(Stored records)
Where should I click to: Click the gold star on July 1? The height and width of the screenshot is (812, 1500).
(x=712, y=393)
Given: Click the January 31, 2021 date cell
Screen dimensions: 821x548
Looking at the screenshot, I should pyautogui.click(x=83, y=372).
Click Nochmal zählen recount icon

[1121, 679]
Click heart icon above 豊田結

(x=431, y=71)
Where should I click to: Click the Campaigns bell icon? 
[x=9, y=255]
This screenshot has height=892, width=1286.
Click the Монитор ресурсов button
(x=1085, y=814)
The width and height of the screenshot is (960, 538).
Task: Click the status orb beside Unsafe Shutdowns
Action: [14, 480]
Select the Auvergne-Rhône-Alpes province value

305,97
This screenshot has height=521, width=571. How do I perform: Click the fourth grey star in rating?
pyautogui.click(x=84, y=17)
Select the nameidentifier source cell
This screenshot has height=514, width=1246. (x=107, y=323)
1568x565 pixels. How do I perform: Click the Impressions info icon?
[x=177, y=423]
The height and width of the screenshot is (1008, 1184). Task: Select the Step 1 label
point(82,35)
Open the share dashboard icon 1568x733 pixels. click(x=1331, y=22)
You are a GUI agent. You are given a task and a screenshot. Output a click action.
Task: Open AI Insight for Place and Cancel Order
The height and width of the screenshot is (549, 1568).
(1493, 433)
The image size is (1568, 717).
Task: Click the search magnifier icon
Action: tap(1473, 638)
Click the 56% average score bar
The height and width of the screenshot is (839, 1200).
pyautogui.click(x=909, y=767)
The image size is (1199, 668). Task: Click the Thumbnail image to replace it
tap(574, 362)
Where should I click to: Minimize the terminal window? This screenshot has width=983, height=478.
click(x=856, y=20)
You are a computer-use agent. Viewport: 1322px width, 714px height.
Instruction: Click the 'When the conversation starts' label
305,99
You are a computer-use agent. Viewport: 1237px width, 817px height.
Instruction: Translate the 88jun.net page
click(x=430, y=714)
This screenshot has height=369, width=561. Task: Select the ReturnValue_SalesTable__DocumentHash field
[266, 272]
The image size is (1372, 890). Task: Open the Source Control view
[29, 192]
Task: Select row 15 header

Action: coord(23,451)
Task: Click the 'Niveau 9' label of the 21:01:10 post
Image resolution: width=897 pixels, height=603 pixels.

**Task instructions**
Output, and output only, the lines from the one containing "Task: Select row 15 header" through the last line of the data above.

**Task solution**
Task: Select row 15 header

Action: coord(23,451)
Task: Click the 'Niveau 9' label of the 21:01:10 post
Image resolution: width=897 pixels, height=603 pixels.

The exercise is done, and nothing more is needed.